[Start]
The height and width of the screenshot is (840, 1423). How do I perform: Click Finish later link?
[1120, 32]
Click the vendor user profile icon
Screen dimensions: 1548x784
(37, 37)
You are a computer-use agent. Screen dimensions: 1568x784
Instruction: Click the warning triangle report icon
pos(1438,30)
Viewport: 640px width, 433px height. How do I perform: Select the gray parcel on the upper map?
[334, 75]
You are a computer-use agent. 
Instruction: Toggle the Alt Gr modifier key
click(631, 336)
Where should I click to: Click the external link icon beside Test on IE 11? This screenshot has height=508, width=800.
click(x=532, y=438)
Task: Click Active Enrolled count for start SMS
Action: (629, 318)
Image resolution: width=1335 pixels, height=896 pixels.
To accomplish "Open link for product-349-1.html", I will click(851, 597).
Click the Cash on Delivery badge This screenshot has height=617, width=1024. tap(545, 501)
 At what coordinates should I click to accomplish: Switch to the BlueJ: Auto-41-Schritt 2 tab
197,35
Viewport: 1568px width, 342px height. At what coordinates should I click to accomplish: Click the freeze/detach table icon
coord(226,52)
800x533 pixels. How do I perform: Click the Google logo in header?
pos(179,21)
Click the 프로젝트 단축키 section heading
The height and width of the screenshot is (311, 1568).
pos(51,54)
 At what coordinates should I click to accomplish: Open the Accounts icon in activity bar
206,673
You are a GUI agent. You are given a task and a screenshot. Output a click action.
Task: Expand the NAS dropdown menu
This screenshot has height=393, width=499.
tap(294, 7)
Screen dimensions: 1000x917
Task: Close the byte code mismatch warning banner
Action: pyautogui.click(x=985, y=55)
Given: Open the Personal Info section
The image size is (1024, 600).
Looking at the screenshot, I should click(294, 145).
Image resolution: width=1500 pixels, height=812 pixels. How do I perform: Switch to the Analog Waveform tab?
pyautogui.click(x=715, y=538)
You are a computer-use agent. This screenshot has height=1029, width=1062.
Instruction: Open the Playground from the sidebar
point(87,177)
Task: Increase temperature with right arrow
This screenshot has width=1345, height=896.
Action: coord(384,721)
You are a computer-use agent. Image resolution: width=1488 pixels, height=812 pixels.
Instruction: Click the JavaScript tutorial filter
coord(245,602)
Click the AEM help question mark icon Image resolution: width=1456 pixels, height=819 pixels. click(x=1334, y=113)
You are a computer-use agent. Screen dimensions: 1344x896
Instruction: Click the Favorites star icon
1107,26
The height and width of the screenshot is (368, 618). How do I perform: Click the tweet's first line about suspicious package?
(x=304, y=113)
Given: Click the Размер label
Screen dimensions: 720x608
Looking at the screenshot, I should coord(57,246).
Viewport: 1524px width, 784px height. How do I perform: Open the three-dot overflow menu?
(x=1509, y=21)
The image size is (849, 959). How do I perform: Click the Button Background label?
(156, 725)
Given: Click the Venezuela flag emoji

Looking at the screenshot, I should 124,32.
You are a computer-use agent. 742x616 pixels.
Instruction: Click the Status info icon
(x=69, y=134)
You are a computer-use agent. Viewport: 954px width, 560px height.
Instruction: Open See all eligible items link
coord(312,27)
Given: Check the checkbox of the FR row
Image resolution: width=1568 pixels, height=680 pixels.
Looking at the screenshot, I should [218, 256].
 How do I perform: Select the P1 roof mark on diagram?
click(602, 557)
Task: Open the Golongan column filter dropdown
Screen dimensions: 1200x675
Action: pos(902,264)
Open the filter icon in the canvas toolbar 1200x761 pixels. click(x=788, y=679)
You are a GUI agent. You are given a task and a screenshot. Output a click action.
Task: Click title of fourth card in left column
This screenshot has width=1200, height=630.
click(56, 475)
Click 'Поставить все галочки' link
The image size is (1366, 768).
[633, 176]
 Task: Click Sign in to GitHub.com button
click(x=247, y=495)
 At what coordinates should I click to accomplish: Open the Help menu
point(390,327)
[End]
▶ EXERCISE DETAILS
Recast all of the lines above as a JSON list of strings, one string per line, and leave out any blank lines.

▶ WRITTEN SOLUTION
[
  "The height and width of the screenshot is (840, 1423). How do I perform: Click Finish later link?",
  "[1120, 32]",
  "Click the vendor user profile icon",
  "Screen dimensions: 1548x784",
  "(37, 37)",
  "You are a computer-use agent. Screen dimensions: 1568x784",
  "Instruction: Click the warning triangle report icon",
  "pos(1438,30)",
  "Viewport: 640px width, 433px height. How do I perform: Select the gray parcel on the upper map?",
  "[334, 75]",
  "You are a computer-use agent. ",
  "Instruction: Toggle the Alt Gr modifier key",
  "click(631, 336)",
  "Where should I click to: Click the external link icon beside Test on IE 11? This screenshot has height=508, width=800.",
  "click(x=532, y=438)",
  "Task: Click Active Enrolled count for start SMS",
  "Action: (629, 318)",
  "Image resolution: width=1335 pixels, height=896 pixels.",
  "To accomplish \"Open link for product-349-1.html\", I will click(851, 597).",
  "Click the Cash on Delivery badge This screenshot has height=617, width=1024. tap(545, 501)",
  " At what coordinates should I click to accomplish: Switch to the BlueJ: Auto-41-Schritt 2 tab",
  "197,35",
  "Viewport: 1568px width, 342px height. At what coordinates should I click to accomplish: Click the freeze/detach table icon",
  "coord(226,52)",
  "800x533 pixels. How do I perform: Click the Google logo in header?",
  "pos(179,21)",
  "Click the 프로젝트 단축키 section heading",
  "The height and width of the screenshot is (311, 1568).",
  "pos(51,54)",
  " At what coordinates should I click to accomplish: Open the Accounts icon in activity bar",
  "206,673",
  "You are a GUI agent. You are given a task and a screenshot. Output a click action.",
  "Task: Expand the NAS dropdown menu",
  "This screenshot has height=393, width=499.",
  "tap(294, 7)",
  "Screen dimensions: 1000x917",
  "Task: Close the byte code mismatch warning banner",
  "Action: pyautogui.click(x=985, y=55)",
  "Given: Open the Personal Info section",
  "The image size is (1024, 600).",
  "Looking at the screenshot, I should click(294, 145).",
  "Image resolution: width=1500 pixels, height=812 pixels. How do I perform: Switch to the Analog Waveform tab?",
  "pyautogui.click(x=715, y=538)",
  "You are a computer-use agent. This screenshot has height=1029, width=1062.",
  "Instruction: Open the Playground from the sidebar",
  "point(87,177)",
  "Task: Increase temperature with right arrow",
  "This screenshot has width=1345, height=896.",
  "Action: coord(384,721)",
  "You are a computer-use agent. Image resolution: width=1488 pixels, height=812 pixels.",
  "Instruction: Click the JavaScript tutorial filter",
  "coord(245,602)",
  "Click the AEM help question mark icon Image resolution: width=1456 pixels, height=819 pixels. click(x=1334, y=113)",
  "You are a computer-use agent. Screen dimensions: 1344x896",
  "Instruction: Click the Favorites star icon",
  "1107,26",
  "The height and width of the screenshot is (368, 618). How do I perform: Click the tweet's first line about suspicious package?",
  "(x=304, y=113)",
  "Given: Click the Размер label",
  "Screen dimensions: 720x608",
  "Looking at the screenshot, I should coord(57,246).",
  "Viewport: 1524px width, 784px height. How do I perform: Open the three-dot overflow menu?",
  "(x=1509, y=21)",
  "The image size is (849, 959). How do I perform: Click the Button Background label?",
  "(156, 725)",
  "Given: Click the Venezuela flag emoji",
  "Looking at the screenshot, I should 124,32.",
  "You are a computer-use agent. 742x616 pixels.",
  "Instruction: Click the Status info icon",
  "(x=69, y=134)",
  "You are a computer-use agent. Viewport: 954px width, 560px height.",
  "Instruction: Open See all eligible items link",
  "coord(312,27)",
  "Given: Check the checkbox of the FR row",
  "Image resolution: width=1568 pixels, height=680 pixels.",
  "Looking at the screenshot, I should [218, 256].",
  " How do I perform: Select the P1 roof mark on diagram?",
  "click(602, 557)",
  "Task: Open the Golongan column filter dropdown",
  "Screen dimensions: 1200x675",
  "Action: pos(902,264)",
  "Open the filter icon in the canvas toolbar 1200x761 pixels. click(x=788, y=679)",
  "You are a GUI agent. You are given a task and a screenshot. Output a click action.",
  "Task: Click title of fourth card in left column",
  "This screenshot has width=1200, height=630.",
  "click(56, 475)",
  "Click 'Поставить все галочки' link",
  "The image size is (1366, 768).",
  "[633, 176]",
  " Task: Click Sign in to GitHub.com button",
  "click(x=247, y=495)",
  " At what coordinates should I click to accomplish: Open the Help menu",
  "point(390,327)"
]